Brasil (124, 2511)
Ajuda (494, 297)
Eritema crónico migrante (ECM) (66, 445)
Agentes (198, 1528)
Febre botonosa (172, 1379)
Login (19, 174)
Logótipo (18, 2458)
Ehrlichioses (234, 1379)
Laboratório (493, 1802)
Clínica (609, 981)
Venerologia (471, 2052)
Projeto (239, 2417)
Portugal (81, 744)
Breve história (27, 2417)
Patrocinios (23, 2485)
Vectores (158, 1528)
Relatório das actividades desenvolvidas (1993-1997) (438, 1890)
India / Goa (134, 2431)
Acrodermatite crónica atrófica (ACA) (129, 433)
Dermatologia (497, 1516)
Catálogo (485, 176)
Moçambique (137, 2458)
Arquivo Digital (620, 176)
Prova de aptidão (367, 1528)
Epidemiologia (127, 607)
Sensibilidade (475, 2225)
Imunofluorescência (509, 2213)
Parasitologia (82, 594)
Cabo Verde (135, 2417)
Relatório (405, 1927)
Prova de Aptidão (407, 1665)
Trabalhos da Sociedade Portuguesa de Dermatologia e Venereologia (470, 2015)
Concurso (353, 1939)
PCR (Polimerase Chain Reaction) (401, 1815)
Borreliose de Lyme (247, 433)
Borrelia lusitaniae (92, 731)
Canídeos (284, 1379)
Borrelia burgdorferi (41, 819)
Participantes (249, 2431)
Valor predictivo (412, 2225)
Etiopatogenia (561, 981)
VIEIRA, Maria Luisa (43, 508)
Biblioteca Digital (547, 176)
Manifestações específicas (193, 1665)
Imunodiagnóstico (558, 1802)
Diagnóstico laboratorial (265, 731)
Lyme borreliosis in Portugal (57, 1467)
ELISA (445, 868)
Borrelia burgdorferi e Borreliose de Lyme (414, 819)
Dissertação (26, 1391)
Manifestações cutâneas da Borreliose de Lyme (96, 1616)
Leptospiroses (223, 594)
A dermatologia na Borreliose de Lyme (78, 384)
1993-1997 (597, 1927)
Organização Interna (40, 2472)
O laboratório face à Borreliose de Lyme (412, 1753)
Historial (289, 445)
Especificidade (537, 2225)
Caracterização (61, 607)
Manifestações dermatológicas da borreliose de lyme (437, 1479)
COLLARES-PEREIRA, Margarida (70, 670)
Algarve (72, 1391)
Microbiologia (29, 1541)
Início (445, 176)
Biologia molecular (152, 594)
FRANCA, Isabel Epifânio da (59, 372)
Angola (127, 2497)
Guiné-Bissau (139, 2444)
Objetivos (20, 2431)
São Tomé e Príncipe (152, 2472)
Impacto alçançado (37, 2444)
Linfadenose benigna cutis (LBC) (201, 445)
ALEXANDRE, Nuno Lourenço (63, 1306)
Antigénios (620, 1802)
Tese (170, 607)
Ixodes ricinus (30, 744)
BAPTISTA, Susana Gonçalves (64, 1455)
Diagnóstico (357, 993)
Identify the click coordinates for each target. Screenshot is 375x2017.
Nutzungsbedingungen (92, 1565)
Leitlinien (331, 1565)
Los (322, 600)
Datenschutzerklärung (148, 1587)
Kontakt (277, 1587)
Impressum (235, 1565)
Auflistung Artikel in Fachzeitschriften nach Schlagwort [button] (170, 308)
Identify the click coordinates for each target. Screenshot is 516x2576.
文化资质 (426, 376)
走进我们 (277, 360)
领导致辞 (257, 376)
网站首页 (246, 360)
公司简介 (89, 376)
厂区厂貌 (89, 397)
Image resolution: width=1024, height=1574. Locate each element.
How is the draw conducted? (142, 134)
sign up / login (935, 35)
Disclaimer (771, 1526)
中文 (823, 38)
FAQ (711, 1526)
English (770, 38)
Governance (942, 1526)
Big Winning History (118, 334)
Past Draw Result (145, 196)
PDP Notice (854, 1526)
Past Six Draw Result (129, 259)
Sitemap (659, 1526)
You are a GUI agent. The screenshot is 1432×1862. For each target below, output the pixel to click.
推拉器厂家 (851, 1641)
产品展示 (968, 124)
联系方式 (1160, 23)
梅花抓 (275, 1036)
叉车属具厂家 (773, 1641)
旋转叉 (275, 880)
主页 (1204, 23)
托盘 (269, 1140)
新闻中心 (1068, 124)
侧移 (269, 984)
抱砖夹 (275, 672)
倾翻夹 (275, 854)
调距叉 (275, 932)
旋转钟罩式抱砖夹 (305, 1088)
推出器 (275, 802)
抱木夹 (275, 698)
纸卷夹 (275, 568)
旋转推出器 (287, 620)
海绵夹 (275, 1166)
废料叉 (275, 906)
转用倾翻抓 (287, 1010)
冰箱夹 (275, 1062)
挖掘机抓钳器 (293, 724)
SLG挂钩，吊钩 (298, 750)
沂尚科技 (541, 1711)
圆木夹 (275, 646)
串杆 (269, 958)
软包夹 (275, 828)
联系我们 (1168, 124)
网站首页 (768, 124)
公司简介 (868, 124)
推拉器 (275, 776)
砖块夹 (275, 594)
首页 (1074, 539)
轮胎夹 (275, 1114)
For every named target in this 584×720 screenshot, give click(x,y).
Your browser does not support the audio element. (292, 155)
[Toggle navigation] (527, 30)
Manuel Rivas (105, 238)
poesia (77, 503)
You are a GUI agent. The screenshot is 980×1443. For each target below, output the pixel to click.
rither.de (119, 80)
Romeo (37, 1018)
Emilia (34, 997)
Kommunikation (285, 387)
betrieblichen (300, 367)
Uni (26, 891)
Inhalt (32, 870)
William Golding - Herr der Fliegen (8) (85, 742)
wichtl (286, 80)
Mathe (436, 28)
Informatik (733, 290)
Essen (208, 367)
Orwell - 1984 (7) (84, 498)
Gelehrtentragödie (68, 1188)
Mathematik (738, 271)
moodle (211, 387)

**REQUIRED TASK:**
Can you extract, word for word, everything in the data above from the line containing "新闻中心 (1068, 124)" down to the final line, including both of those lines?

**FINAL RESULT:**
新闻中心 (1068, 124)
侧移 (269, 984)
抱砖夹 (275, 672)
倾翻夹 (275, 854)
调距叉 (275, 932)
旋转钟罩式抱砖夹 (305, 1088)
推出器 (275, 802)
抱木夹 (275, 698)
纸卷夹 (275, 568)
旋转推出器 (287, 620)
海绵夹 (275, 1166)
废料叉 (275, 906)
转用倾翻抓 (287, 1010)
冰箱夹 (275, 1062)
挖掘机抓钳器 (293, 724)
SLG挂钩，吊钩 (298, 750)
沂尚科技 (541, 1711)
圆木夹 (275, 646)
串杆 (269, 958)
软包夹 (275, 828)
联系我们 (1168, 124)
网站首页 (768, 124)
公司简介 (868, 124)
推拉器 (275, 776)
砖块夹 (275, 594)
首页 (1074, 539)
轮胎夹 (275, 1114)
For every named target in this 584×720 screenshot, give click(x,y).
Your browser does not support the audio element. (292, 155)
[Toggle navigation] (527, 30)
Manuel Rivas (105, 238)
poesia (77, 503)
You are a GUI agent. The screenshot is 980×1443. For each target below, output the pixel to click.
rither.de (119, 80)
Romeo (37, 1018)
Emilia (34, 997)
Kommunikation (285, 387)
betrieblichen (300, 367)
Uni (26, 891)
Inhalt (32, 870)
William Golding - Herr der Fliegen (8) (85, 742)
wichtl (286, 80)
Mathe (436, 28)
Informatik (733, 290)
Essen (208, 367)
Orwell - 1984 (7) (84, 498)
Gelehrtentragödie (68, 1188)
Mathematik (738, 271)
moodle (211, 387)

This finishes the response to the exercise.